- [Required action] Set down the material again. Keep every line exactly as it is.

- [Material for this task]
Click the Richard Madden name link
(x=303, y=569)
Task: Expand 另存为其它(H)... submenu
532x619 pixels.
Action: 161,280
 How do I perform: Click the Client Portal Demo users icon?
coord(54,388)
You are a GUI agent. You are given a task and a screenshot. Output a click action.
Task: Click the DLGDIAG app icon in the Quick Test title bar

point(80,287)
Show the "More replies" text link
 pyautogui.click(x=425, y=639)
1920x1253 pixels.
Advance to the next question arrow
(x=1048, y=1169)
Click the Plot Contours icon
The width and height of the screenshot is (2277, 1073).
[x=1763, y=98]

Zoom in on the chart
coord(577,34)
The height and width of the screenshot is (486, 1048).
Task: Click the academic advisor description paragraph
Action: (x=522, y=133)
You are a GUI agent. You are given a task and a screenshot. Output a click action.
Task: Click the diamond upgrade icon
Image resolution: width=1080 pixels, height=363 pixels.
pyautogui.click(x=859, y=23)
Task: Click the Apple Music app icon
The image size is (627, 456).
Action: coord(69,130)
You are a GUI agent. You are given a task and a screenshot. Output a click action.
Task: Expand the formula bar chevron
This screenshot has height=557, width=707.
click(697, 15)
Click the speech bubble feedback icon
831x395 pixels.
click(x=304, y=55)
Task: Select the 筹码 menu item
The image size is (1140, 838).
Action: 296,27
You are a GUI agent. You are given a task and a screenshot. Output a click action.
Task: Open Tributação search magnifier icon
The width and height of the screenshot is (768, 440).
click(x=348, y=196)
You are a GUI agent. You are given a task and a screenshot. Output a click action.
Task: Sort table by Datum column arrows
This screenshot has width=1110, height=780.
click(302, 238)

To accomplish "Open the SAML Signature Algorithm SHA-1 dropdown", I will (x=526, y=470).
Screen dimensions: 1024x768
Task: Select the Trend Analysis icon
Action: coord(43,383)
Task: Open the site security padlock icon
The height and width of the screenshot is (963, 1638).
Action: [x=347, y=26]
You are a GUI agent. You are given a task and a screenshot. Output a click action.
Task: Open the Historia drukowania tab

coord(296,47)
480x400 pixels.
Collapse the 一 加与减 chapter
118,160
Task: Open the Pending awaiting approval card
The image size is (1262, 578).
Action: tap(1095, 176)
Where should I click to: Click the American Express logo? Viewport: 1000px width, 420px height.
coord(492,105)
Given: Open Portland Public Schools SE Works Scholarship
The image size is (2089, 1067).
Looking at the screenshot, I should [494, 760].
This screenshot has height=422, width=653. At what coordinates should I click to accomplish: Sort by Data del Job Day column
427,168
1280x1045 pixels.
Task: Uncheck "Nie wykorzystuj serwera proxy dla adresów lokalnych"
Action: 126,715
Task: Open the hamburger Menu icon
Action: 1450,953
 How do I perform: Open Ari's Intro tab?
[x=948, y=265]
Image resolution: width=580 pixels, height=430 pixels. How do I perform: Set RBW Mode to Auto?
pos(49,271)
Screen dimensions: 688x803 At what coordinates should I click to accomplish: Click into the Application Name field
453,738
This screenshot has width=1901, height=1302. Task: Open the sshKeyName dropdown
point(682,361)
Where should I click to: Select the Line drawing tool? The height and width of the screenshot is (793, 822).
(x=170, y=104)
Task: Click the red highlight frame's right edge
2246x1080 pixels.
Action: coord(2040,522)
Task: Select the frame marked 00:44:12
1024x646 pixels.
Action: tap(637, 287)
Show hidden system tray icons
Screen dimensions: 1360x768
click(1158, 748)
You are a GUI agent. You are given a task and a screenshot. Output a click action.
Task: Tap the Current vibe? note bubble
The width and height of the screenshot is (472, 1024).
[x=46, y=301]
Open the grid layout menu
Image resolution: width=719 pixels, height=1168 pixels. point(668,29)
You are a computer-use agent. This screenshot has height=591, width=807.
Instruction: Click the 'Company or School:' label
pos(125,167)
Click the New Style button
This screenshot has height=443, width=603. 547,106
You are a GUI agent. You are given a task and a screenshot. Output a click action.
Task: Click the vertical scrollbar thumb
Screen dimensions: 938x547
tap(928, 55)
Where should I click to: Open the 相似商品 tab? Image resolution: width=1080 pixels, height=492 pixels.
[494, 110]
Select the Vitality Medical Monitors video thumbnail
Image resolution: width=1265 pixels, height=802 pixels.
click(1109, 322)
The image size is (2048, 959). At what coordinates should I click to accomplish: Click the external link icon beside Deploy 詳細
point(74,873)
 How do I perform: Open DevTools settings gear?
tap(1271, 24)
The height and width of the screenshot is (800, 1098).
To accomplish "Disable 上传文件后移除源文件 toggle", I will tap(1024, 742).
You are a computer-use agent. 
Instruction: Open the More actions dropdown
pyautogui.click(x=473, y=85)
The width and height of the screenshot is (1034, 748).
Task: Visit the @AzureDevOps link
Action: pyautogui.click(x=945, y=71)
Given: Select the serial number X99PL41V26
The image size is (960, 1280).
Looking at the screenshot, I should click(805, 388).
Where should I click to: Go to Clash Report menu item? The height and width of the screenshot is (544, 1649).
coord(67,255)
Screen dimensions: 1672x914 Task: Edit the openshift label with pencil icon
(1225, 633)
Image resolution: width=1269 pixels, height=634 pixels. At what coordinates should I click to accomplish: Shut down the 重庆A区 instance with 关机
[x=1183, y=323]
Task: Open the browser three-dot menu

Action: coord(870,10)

- [Response area]
Click the Richard Madden name link
(x=303, y=569)
Task: Expand 另存为其它(H)... submenu
532x619 pixels.
Action: 161,280
 How do I perform: Click the Client Portal Demo users icon?
coord(54,388)
You are a GUI agent. You are given a task and a screenshot. Output a click action.
Task: Click the DLGDIAG app icon in the Quick Test title bar

point(80,287)
Show the "More replies" text link
 pyautogui.click(x=425, y=639)
1920x1253 pixels.
Advance to the next question arrow
(x=1048, y=1169)
Click the Plot Contours icon
The width and height of the screenshot is (2277, 1073).
[x=1763, y=98]

Zoom in on the chart
coord(577,34)
The height and width of the screenshot is (486, 1048).
Task: Click the academic advisor description paragraph
Action: (x=522, y=133)
You are a GUI agent. You are given a task and a screenshot. Output a click action.
Task: Click the diamond upgrade icon
Image resolution: width=1080 pixels, height=363 pixels.
pyautogui.click(x=859, y=23)
Task: Click the Apple Music app icon
The image size is (627, 456).
Action: coord(69,130)
You are a GUI agent. You are given a task and a screenshot. Output a click action.
Task: Expand the formula bar chevron
This screenshot has height=557, width=707.
click(697, 15)
Click the speech bubble feedback icon
831x395 pixels.
click(x=304, y=55)
Task: Select the 筹码 menu item
The image size is (1140, 838).
Action: 296,27
You are a GUI agent. You are given a task and a screenshot. Output a click action.
Task: Open Tributação search magnifier icon
The width and height of the screenshot is (768, 440).
click(x=348, y=196)
You are a GUI agent. You are given a task and a screenshot. Output a click action.
Task: Sort table by Datum column arrows
This screenshot has width=1110, height=780.
click(302, 238)

To accomplish "Open the SAML Signature Algorithm SHA-1 dropdown", I will (x=526, y=470).
Screen dimensions: 1024x768
Task: Select the Trend Analysis icon
Action: coord(43,383)
Task: Open the site security padlock icon
The height and width of the screenshot is (963, 1638).
Action: [x=347, y=26]
You are a GUI agent. You are given a task and a screenshot. Output a click action.
Task: Open the Historia drukowania tab

coord(296,47)
480x400 pixels.
Collapse the 一 加与减 chapter
118,160
Task: Open the Pending awaiting approval card
The image size is (1262, 578).
Action: tap(1095, 176)
Where should I click to: Click the American Express logo? Viewport: 1000px width, 420px height.
coord(492,105)
Given: Open Portland Public Schools SE Works Scholarship
The image size is (2089, 1067).
Looking at the screenshot, I should [494, 760].
This screenshot has height=422, width=653. At what coordinates should I click to accomplish: Sort by Data del Job Day column
427,168
1280x1045 pixels.
Task: Uncheck "Nie wykorzystuj serwera proxy dla adresów lokalnych"
Action: 126,715
Task: Open the hamburger Menu icon
Action: 1450,953
 How do I perform: Open Ari's Intro tab?
[x=948, y=265]
Image resolution: width=580 pixels, height=430 pixels. How do I perform: Set RBW Mode to Auto?
pos(49,271)
Screen dimensions: 688x803 At what coordinates should I click to accomplish: Click into the Application Name field
453,738
This screenshot has width=1901, height=1302. Task: Open the sshKeyName dropdown
point(682,361)
Where should I click to: Select the Line drawing tool? The height and width of the screenshot is (793, 822).
(x=170, y=104)
Task: Click the red highlight frame's right edge
2246x1080 pixels.
Action: coord(2040,522)
Task: Select the frame marked 00:44:12
1024x646 pixels.
Action: tap(637, 287)
Show hidden system tray icons
Screen dimensions: 1360x768
click(1158, 748)
You are a GUI agent. You are given a task and a screenshot. Output a click action.
Task: Tap the Current vibe? note bubble
The width and height of the screenshot is (472, 1024).
[x=46, y=301]
Open the grid layout menu
Image resolution: width=719 pixels, height=1168 pixels. point(668,29)
You are a computer-use agent. This screenshot has height=591, width=807.
Instruction: Click the 'Company or School:' label
pos(125,167)
Click the New Style button
This screenshot has height=443, width=603. 547,106
You are a GUI agent. You are given a task and a screenshot. Output a click action.
Task: Click the vertical scrollbar thumb
Screen dimensions: 938x547
tap(928, 55)
Where should I click to: Open the 相似商品 tab? Image resolution: width=1080 pixels, height=492 pixels.
[494, 110]
Select the Vitality Medical Monitors video thumbnail
Image resolution: width=1265 pixels, height=802 pixels.
click(1109, 322)
The image size is (2048, 959). At what coordinates should I click to accomplish: Click the external link icon beside Deploy 詳細
point(74,873)
 How do I perform: Open DevTools settings gear?
tap(1271, 24)
The height and width of the screenshot is (800, 1098).
To accomplish "Disable 上传文件后移除源文件 toggle", I will tap(1024, 742).
You are a computer-use agent. 
Instruction: Open the More actions dropdown
pyautogui.click(x=473, y=85)
The width and height of the screenshot is (1034, 748).
Task: Visit the @AzureDevOps link
Action: pyautogui.click(x=945, y=71)
Given: Select the serial number X99PL41V26
The image size is (960, 1280).
Looking at the screenshot, I should click(805, 388).
Where should I click to: Go to Clash Report menu item? The height and width of the screenshot is (544, 1649).
coord(67,255)
Screen dimensions: 1672x914 Task: Edit the openshift label with pencil icon
(1225, 633)
Image resolution: width=1269 pixels, height=634 pixels. At what coordinates should I click to accomplish: Shut down the 重庆A区 instance with 关机
[x=1183, y=323]
Task: Open the browser three-dot menu

Action: coord(870,10)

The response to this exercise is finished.